About the Role
We are seeking a Principal Machine Learning Engineer (Tech Lead Manager) to lead ABBYY’s Document AI Data team, one of the company’s most strategic and high-impact engineering groups.
This role combines hands-on technical leadership with people management, owning both the architecture and roadmap for how ABBYY builds high-quality training data at scale, as well as the growth and performance of the team delivering it.
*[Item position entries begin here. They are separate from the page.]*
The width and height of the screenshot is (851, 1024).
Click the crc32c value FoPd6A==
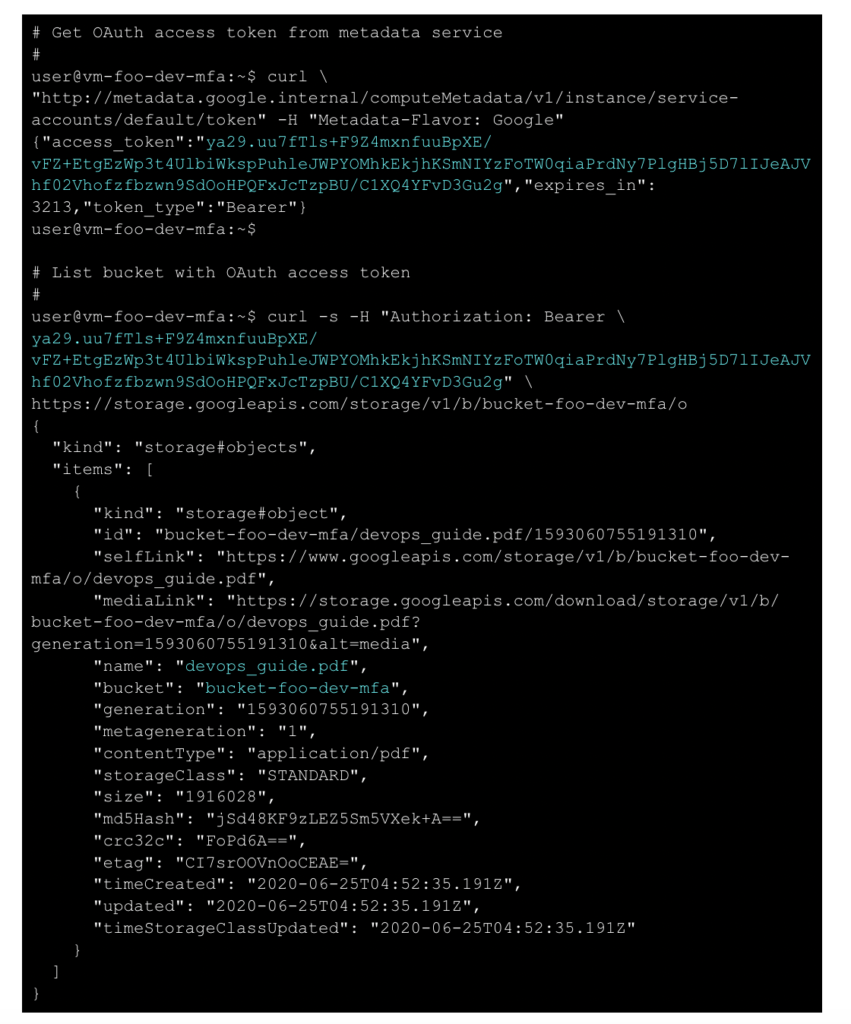click(246, 841)
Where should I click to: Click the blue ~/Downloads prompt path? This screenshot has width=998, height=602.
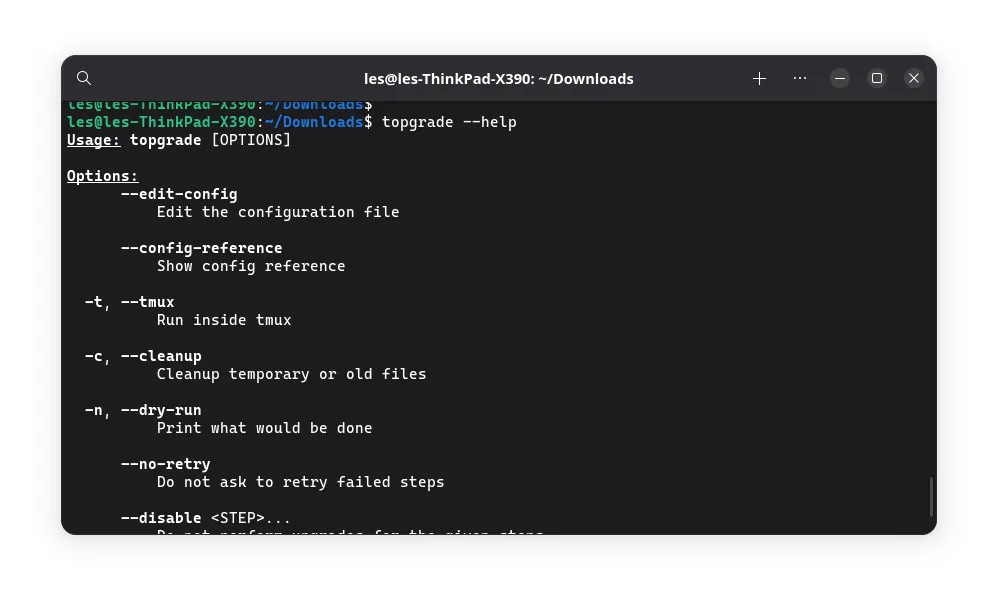point(314,122)
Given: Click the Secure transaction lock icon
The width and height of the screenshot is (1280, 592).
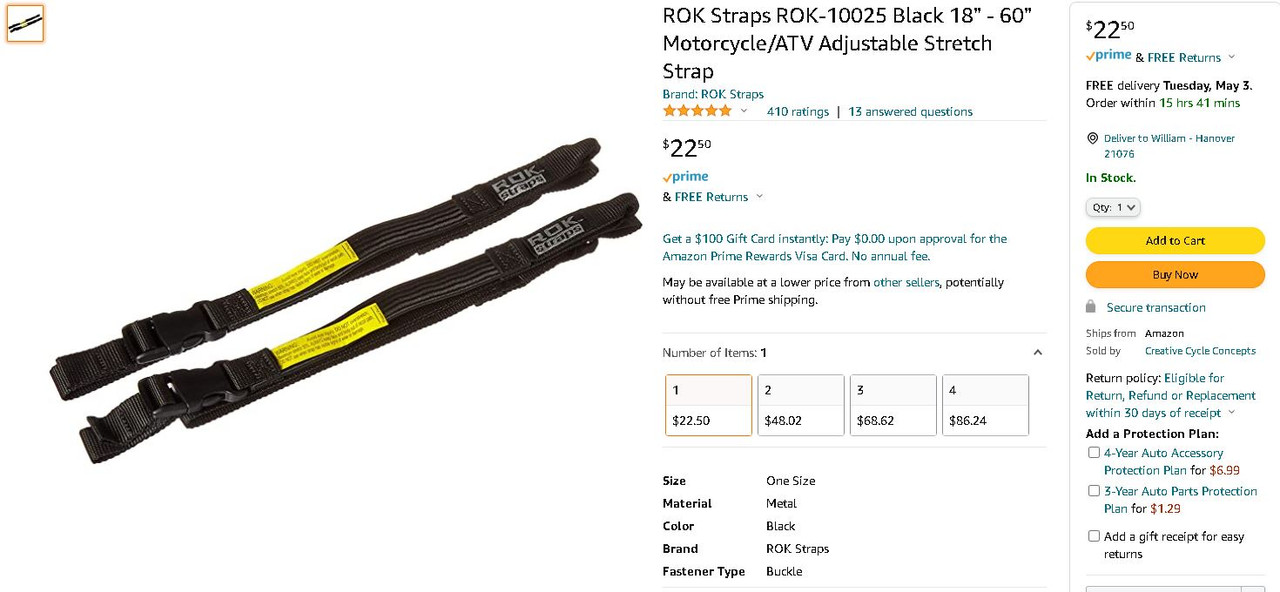Looking at the screenshot, I should [1091, 307].
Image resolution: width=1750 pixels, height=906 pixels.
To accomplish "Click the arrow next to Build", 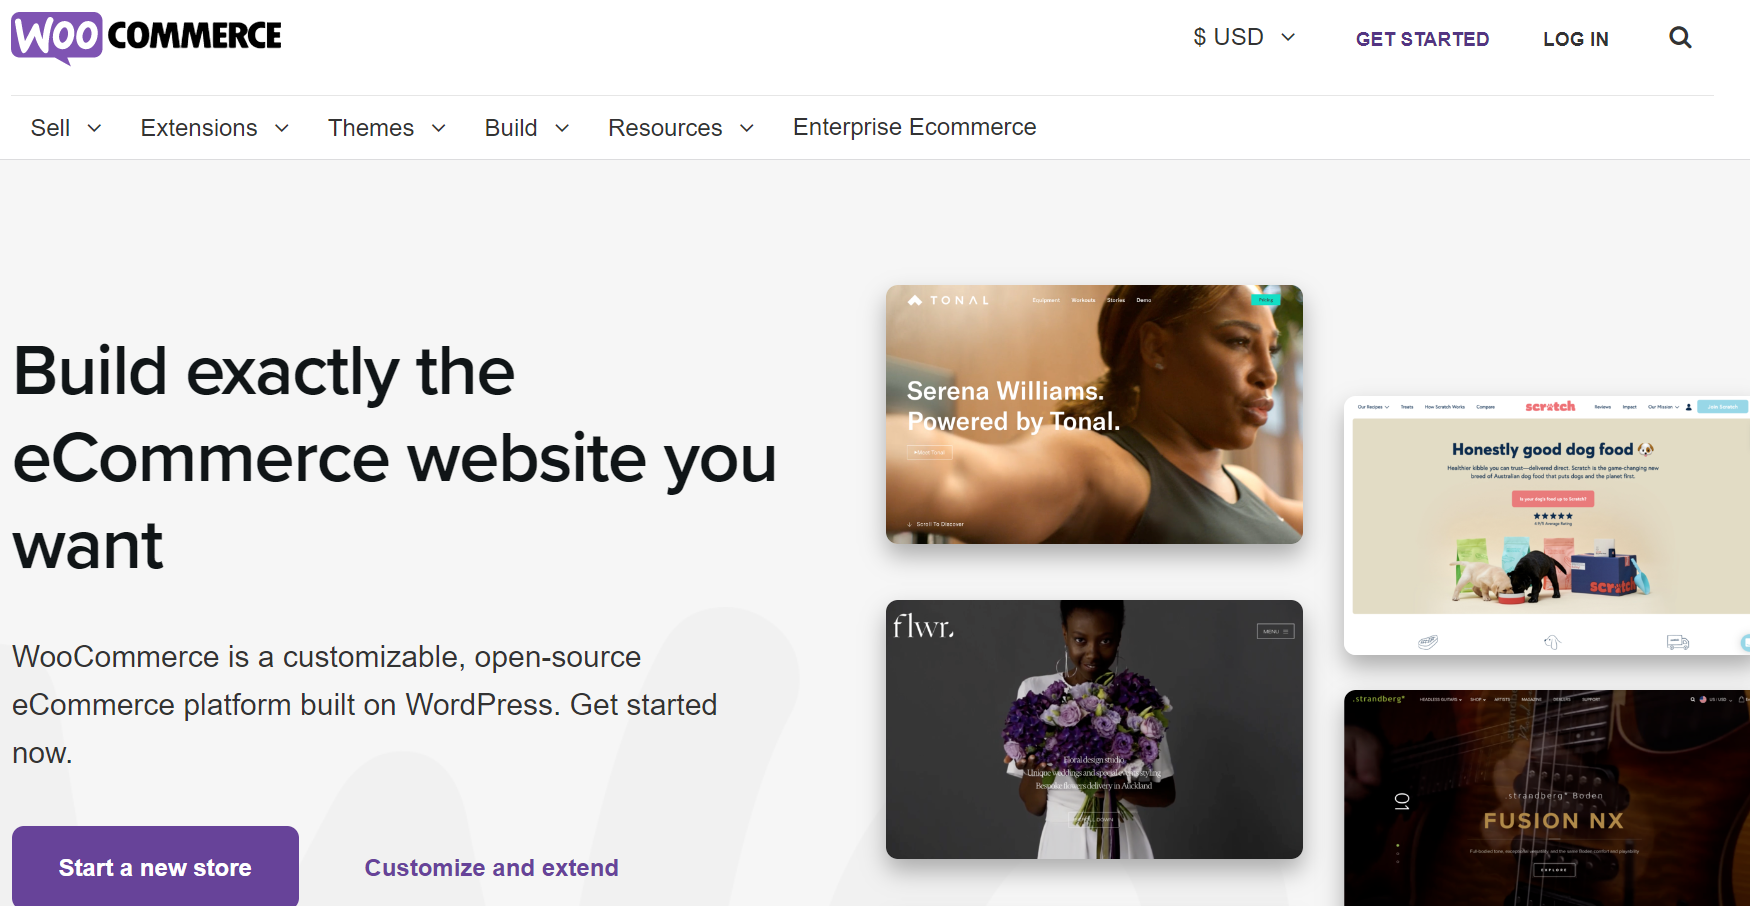I will [x=562, y=128].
You will operate at the center of ABBYY’s document AI strategy—defining how training data is created, validated, and scaled to power next-generation large language and vision-language models.
Key Responsibilities
Technical Leadership & Strategy
- Own the end-to-end technical strategy for the Document AI data platform, spanning:
- AI-assisted annotation
- Synthetic data generation
- Document understanding pipelines
- Define architectural principles that unify multiple data workflows into a scalable, cohesive platform
- Establish and operationalize standards for high-quality training data in collaboration with Modeling teams
- Drive the development of data quality evaluation frameworks, including metrics for coverage, fidelity, and performance
- Identify and evaluate emerging AI technologies to maintain ABBYY’s competitive edge
- Make hands-on technical contributions to critical architectural and pipeline decisions
Team & People Leadership
- Lead, mentor, and grow a team of Senior Machine Learning Engineers
- Own hiring strategy and execution, including role definition, interview processes, and offer decisions
- Drive performance management, career development, and growth planning
- Foster a culture of technical rigor, curiosity, and collaboration
- Represent team priorities, roadmap, and resourcing needs to senior leadership
- Build strong partnerships with peer leaders across Modeling, Platform, and Data Operations teams
Cross-Functional Alignment & Delivery
- Partner with Platform teams on model hosting and inference requirements for large-scale data workflows
- Collaborate with Modeling teams to translate model training needs into data strategies and priorities
- Work with Data Operations to build feedback loops between automated annotation and human validation
- Own delivery accountability, including roadmap planning, milestone tracking, and escalation management
- Champion best practices for data privacy, compliance, and responsible AI across all data processes
Qualifications
Education & Experience
- MS or PhD in Computer Science, Engineering, Mathematics, or related field
- 10+ years of experience in Machine Learning / AI, with focus on:
- Large Language Models (LLMs)
- Vision-Language Models (VLMs)
- Large-scale data systems
- Proven track record as both a technical leader and people manager
- Experience building and scaling AI-driven data pipelines in production
- Demonstrated success hiring and developing senior engineering talent
Technical Expertise
- Deep expertise in LLMs and VLMs, including prompting, fine-tuning, and evaluation for structured tasks
- Strong understanding of training data quality principles (distribution, diversity, and validation)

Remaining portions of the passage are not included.